Faculty from CDE, together with industry partners Soitec and NXP Semiconductors, have showcased a new class of silicon systems technology that aims to turbocharge the energy efficiency for AI-connected devices.
Leading this charge is Professor Massimo Alioto (Electrical and Computer Engineering), Director at the FD-SOI Always-on Intelligent & Connected Systems (FD-fAbrICS) joint lab, where the new suite of technologies was developed. This new technology, a form of fully depleted silicon-on-insulator (FD-SOI) technology, can be applied to the design and fabrication of advanced semiconductor components. Some of the improvements in this new technology include the ability to support intense computational workloads for use in Industry 4.0 applications, extending the battery life of wearables and smart objects by a factor of 10 as well as cutting the power consumption of Internet-of-Things (IoT) devices by half.

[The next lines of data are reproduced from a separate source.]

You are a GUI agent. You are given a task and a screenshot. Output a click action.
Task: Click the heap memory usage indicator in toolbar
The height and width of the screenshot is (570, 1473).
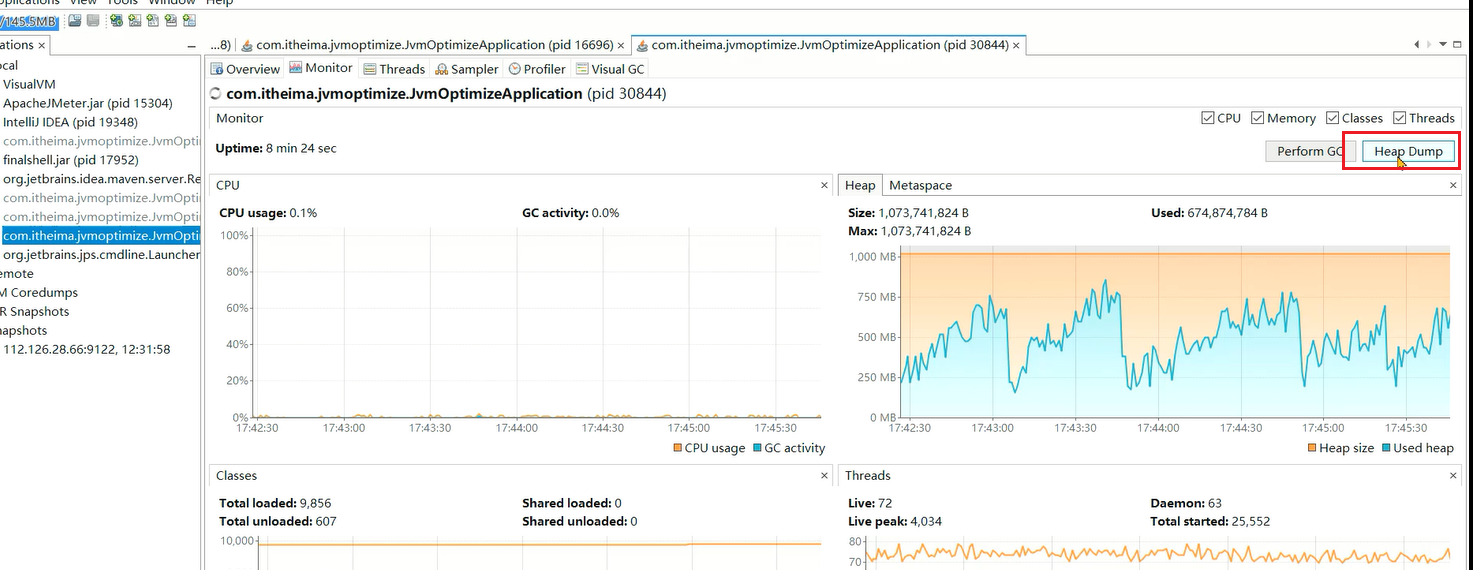28,21
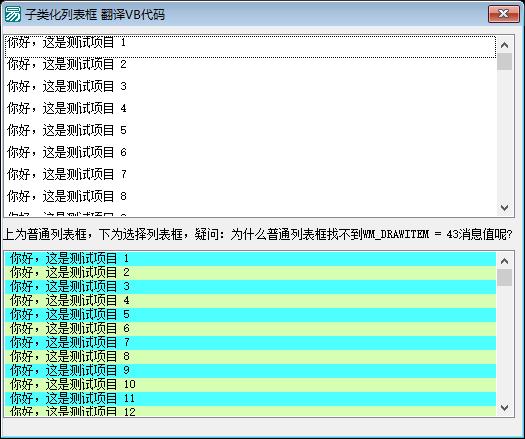Click the app icon in title bar
The image size is (525, 439).
13,14
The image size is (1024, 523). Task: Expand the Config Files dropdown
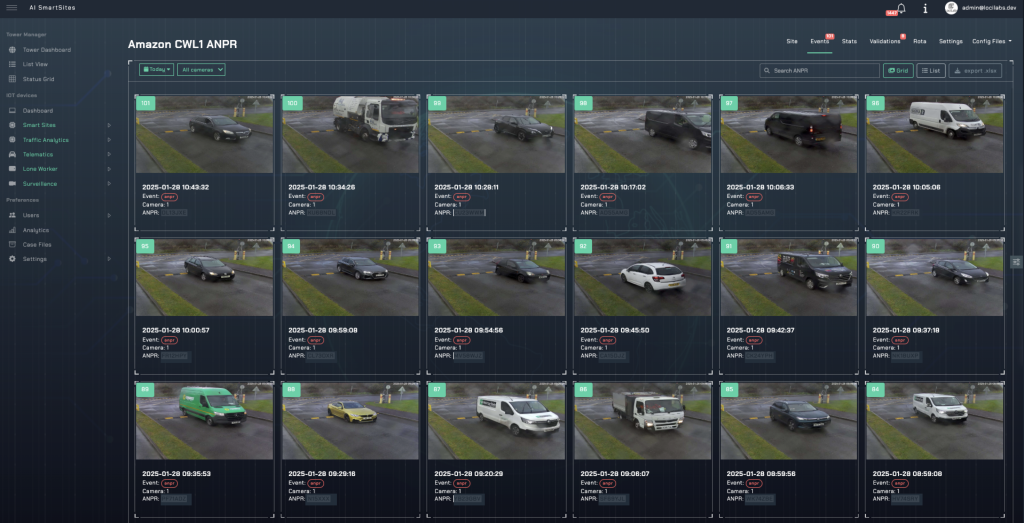point(991,42)
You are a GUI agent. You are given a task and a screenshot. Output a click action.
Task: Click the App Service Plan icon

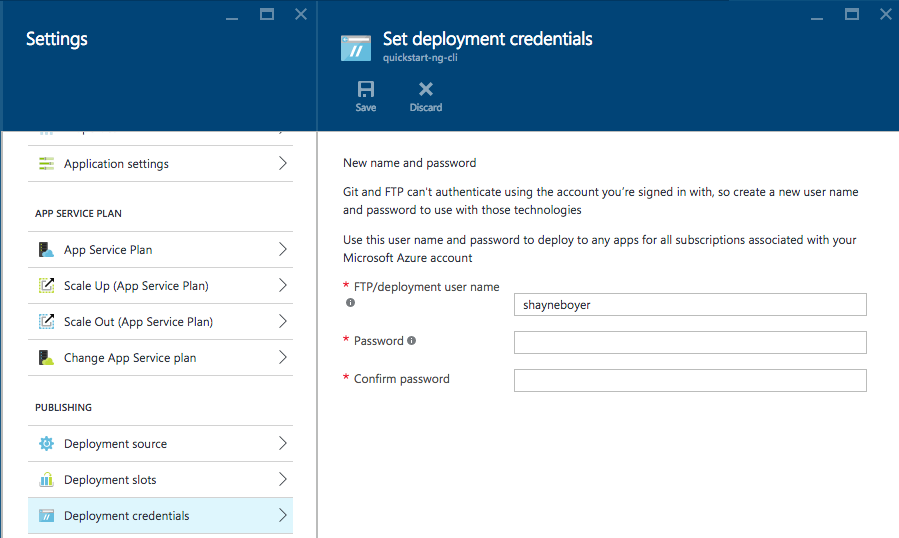point(46,249)
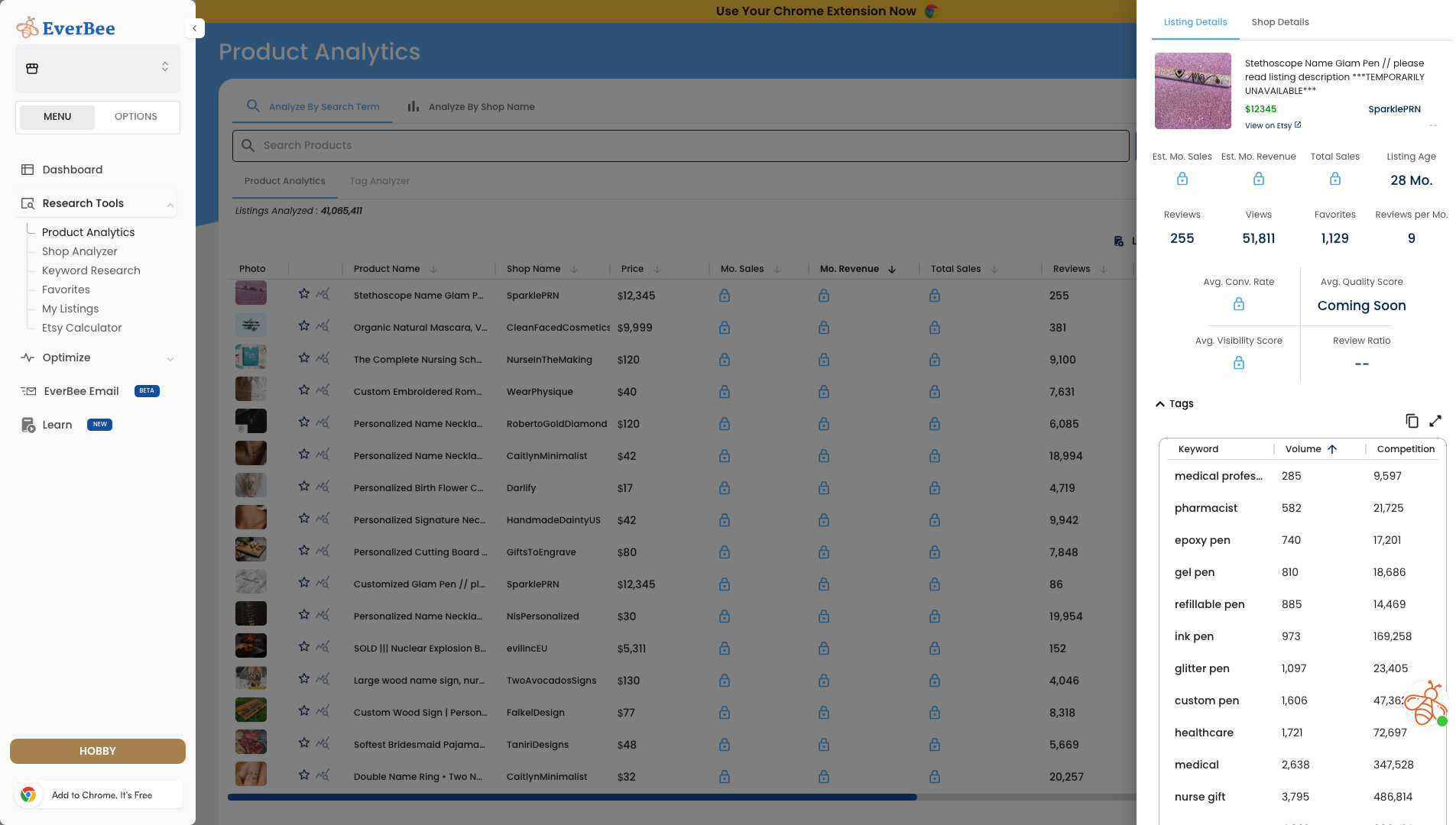Collapse the left sidebar with arrow button

click(194, 28)
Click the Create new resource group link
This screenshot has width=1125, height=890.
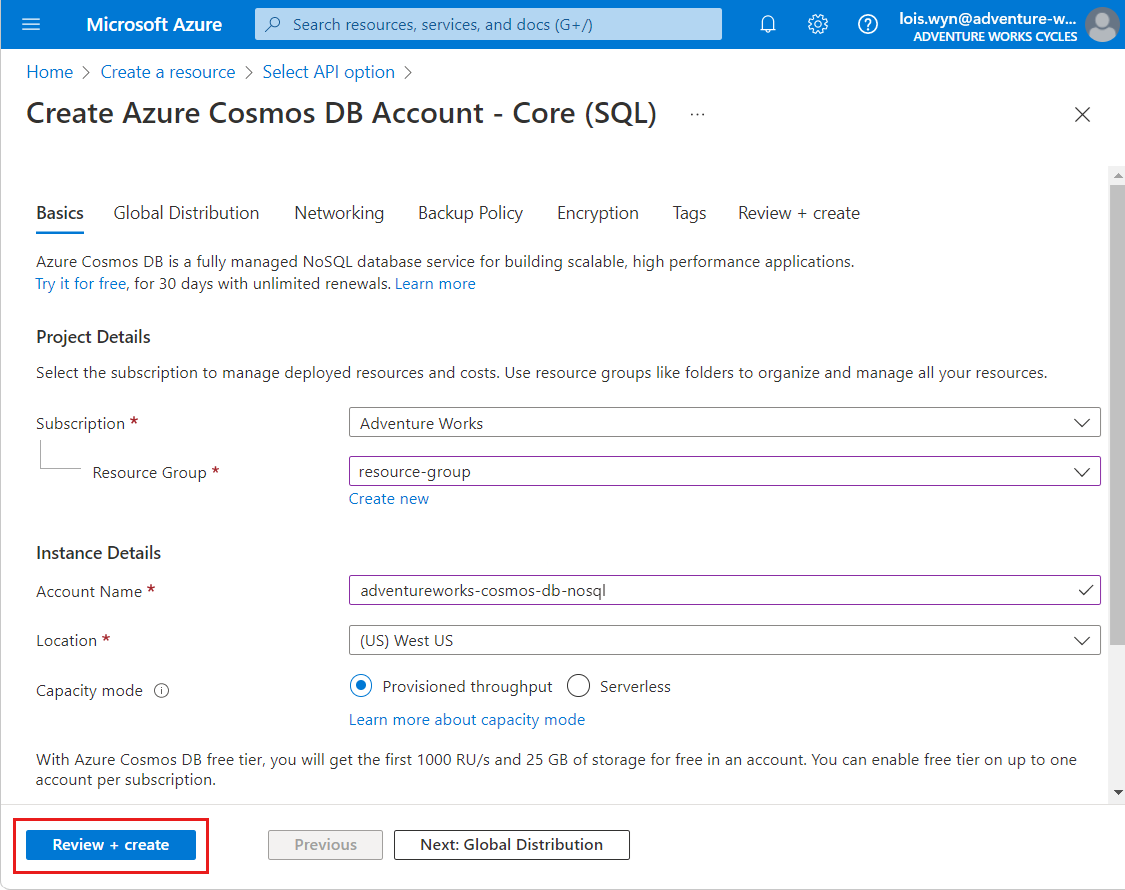click(x=388, y=499)
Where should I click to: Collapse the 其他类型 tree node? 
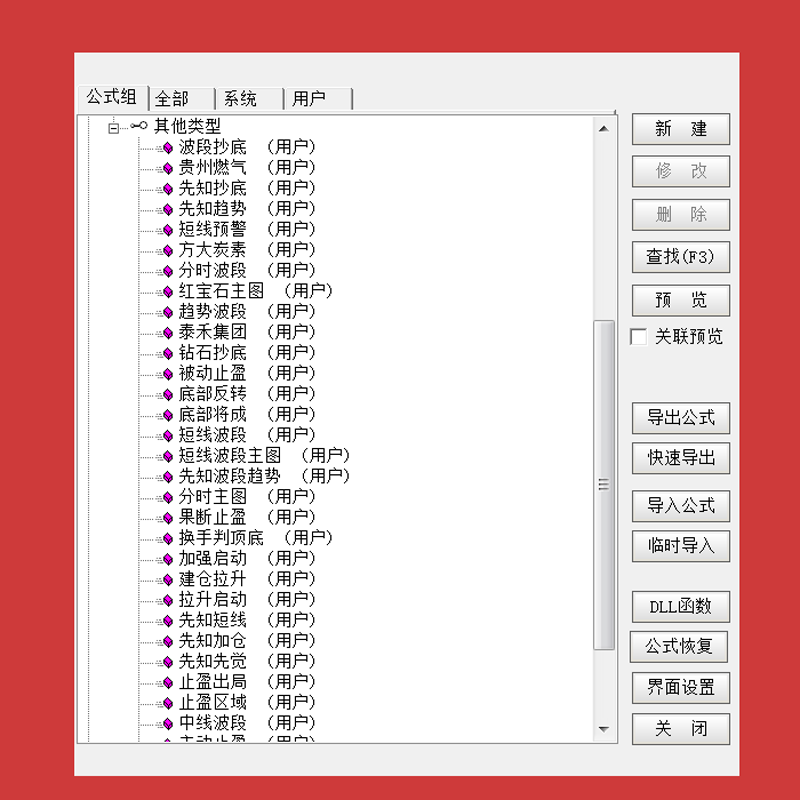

Prof Alioto added, “IoT devices often operate on a limited power budget. FD-SOI’s high energy-efficiency allows it to be used in these always-on sensing systems but with low standby power consumption, such as in the common case of signal monitoring.” In an effort to encourage the industry’s adoption of the new suite of chip technologies, the FD-SOI & IoT Consortium was established in 2023 to promote the new technology along with industry partners Soitec and NXP.
An industry workshop on 3 May 2024 was organised by Prof Alioto in tandem with the FD-SOI & IoT consortium. Those from the FD-SOI research community and semiconductor industry were invited to discuss topics pertaining to new developments of FD-SOI technology. The workshop also served as an opportunity to initiate new collaborations within, and between, the two groups.
Another objective Prof Alioto hoped to achieve with the workshop was to advance the adoption of FD-SOI systems and technologies by lowering the design barriers to entry. Speakers from Soitec, GlobalFoundries, NXP and the NUS FD-fAbrICS team shared their research outcomes. The NUS team is comprised of faculty from the Department of Electrical and Computer Engineering, which includes Adjunct Professor Li Haizhou, Associate Professor Heng Chun Huat, Professor Alioto and Assistant Professor Trevor E. Carlson from the Department of Computer Science at the NUS School of Computing. The team touched on FD-SOI and their related technologies in different domains like AI models, wireless communications, digital circuits and system architectures.
The team is now looking to expand their research to develop new classes of connected silicon systems that could potentially support larger AI model sizes for AI applications.